• [Work task]: Look through the data below for the line with "Task: Tap the Disney+ logo", and transcribe it exactly together with each line after it up to and including the line with "Given: Click the Add User button". Give nothing else.

• [Stored items]:
■ ■ ■ ■ ■ ■ ■
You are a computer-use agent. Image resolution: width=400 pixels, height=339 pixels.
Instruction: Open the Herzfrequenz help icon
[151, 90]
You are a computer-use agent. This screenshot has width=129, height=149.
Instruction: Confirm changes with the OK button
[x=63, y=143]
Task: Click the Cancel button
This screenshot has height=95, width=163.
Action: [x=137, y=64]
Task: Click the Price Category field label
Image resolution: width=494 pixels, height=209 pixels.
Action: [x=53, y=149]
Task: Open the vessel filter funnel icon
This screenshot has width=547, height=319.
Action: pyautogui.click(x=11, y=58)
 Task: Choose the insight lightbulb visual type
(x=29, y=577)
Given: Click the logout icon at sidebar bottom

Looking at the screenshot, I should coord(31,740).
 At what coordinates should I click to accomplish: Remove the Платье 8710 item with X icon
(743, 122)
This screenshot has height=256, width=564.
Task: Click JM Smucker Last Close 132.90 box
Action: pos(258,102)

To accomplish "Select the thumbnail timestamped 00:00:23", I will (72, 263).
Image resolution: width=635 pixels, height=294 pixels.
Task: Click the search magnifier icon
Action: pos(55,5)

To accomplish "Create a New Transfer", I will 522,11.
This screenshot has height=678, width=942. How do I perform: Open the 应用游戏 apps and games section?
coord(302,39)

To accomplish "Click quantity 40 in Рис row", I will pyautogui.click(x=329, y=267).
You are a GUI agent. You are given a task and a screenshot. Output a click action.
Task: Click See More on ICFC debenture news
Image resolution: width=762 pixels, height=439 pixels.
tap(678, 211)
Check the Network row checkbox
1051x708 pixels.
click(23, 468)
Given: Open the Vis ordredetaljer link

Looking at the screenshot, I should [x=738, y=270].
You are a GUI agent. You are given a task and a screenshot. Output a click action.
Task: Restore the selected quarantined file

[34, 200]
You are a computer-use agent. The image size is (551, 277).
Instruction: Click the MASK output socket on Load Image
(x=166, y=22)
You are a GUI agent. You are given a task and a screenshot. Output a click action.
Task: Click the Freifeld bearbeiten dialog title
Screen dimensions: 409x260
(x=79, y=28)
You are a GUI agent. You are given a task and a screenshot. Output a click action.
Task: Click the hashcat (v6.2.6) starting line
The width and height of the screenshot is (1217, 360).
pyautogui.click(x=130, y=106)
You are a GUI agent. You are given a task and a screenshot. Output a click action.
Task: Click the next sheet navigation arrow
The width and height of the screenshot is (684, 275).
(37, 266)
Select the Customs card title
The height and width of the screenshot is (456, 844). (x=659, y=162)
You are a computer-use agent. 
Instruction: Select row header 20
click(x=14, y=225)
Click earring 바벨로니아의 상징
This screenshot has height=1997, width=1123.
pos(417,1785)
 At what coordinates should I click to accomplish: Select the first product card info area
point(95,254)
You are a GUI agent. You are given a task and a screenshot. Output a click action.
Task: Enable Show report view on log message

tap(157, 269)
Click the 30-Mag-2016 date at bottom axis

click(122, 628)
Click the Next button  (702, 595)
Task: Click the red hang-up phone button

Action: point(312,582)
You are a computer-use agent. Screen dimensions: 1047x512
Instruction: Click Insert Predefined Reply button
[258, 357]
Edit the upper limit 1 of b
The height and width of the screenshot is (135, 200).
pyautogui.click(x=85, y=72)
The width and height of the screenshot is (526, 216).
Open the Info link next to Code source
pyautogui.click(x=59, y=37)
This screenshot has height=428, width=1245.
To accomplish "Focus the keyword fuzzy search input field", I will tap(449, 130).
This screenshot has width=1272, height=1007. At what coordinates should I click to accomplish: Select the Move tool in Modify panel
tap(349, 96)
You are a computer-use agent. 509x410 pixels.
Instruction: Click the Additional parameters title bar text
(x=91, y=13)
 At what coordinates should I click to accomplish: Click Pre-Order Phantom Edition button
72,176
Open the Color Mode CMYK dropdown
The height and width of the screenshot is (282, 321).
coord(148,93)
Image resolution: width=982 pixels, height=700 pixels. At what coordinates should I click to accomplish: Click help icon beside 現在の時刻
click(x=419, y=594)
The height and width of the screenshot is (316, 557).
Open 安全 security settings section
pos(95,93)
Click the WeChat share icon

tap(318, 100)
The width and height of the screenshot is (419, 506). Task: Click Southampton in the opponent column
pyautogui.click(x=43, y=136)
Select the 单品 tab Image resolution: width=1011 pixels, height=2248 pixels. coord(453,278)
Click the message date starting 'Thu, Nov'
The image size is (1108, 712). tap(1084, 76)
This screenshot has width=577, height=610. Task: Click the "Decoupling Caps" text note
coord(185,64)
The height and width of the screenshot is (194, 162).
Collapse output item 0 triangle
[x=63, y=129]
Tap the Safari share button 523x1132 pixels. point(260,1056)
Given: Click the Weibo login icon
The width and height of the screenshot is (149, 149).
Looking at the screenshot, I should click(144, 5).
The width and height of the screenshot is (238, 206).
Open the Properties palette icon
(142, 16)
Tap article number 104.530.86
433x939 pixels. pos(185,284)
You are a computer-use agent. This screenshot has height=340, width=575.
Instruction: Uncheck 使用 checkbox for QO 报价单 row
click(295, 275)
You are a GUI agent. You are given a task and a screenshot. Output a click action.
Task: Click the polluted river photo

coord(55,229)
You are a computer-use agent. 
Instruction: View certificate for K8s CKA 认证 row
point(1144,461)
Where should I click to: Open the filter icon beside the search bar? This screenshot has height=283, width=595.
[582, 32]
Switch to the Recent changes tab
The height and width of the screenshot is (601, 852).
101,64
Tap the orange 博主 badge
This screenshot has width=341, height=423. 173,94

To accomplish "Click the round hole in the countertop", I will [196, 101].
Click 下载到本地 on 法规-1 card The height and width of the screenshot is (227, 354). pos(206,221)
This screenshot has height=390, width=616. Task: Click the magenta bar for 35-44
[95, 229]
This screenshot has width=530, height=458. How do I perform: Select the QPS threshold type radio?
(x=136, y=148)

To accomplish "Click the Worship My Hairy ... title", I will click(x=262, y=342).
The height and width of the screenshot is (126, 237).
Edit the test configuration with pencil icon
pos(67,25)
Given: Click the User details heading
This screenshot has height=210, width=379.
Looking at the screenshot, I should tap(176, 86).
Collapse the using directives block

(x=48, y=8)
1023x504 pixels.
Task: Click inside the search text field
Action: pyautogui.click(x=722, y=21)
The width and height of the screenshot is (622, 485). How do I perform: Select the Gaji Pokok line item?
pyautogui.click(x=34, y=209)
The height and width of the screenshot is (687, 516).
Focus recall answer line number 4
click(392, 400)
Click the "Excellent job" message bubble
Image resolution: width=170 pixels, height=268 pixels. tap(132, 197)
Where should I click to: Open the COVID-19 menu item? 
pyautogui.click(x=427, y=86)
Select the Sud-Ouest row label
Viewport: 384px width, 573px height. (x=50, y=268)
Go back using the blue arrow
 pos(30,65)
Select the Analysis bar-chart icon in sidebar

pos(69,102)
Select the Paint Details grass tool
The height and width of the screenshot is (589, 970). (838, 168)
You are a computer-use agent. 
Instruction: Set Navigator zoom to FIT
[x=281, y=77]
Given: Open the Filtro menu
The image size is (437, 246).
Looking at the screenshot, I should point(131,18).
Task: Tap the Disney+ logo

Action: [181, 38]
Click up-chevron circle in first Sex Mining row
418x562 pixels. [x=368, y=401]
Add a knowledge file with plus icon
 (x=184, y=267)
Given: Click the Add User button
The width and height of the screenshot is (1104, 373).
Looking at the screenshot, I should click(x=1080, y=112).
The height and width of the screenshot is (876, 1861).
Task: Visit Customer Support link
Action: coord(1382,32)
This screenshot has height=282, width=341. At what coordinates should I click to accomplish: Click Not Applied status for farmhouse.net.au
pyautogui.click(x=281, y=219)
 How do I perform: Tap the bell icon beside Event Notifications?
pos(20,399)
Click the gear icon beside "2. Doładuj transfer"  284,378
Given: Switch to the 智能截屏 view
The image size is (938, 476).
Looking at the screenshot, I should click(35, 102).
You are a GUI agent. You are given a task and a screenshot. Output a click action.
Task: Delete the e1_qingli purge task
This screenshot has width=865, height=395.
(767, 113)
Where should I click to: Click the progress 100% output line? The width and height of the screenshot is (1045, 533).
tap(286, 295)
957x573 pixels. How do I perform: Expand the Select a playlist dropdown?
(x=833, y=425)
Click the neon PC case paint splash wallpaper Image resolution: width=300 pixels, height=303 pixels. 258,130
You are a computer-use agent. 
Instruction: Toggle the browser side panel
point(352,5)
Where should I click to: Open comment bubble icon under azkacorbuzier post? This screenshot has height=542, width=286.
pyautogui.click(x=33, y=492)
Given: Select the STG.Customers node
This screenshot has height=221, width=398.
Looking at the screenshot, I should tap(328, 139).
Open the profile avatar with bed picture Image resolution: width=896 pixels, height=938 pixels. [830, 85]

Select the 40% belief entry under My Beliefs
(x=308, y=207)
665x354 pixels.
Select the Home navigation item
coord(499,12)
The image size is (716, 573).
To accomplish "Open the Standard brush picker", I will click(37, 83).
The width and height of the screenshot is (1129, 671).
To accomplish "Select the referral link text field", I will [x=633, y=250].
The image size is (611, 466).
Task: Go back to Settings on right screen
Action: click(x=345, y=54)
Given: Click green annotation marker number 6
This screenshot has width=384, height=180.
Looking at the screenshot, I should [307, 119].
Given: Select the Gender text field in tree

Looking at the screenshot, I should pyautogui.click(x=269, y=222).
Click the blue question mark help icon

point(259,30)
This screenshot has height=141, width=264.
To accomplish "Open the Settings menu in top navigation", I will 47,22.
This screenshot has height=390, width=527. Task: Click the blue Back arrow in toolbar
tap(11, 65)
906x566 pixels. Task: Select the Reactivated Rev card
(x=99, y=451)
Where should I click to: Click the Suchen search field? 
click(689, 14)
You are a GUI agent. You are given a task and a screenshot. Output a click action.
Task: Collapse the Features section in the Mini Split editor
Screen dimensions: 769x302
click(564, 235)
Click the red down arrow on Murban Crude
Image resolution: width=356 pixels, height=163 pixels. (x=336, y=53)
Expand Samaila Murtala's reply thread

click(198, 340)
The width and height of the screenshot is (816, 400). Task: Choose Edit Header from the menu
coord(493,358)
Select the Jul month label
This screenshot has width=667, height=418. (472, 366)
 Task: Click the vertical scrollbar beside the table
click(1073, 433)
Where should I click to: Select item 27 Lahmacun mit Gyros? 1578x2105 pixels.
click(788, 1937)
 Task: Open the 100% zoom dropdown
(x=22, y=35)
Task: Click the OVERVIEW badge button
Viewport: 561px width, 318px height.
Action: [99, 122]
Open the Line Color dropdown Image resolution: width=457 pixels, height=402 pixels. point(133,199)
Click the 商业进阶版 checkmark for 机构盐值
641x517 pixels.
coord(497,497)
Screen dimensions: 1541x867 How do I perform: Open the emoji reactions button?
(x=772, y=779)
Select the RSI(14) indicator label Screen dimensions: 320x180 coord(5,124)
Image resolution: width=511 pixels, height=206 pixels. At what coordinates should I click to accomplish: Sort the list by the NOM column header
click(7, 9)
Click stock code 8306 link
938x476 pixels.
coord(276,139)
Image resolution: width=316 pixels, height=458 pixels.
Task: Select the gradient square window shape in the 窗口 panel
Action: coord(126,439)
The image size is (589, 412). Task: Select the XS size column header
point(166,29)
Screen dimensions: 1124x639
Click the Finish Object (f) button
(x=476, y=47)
■ ■ ■ ■ ■ ■ ■
• [Exercise output]:
Task: Tap the Disney+ logo

Action: [181, 38]
Click up-chevron circle in first Sex Mining row
418x562 pixels. [x=368, y=401]
Add a knowledge file with plus icon
 (x=184, y=267)
Given: Click the Add User button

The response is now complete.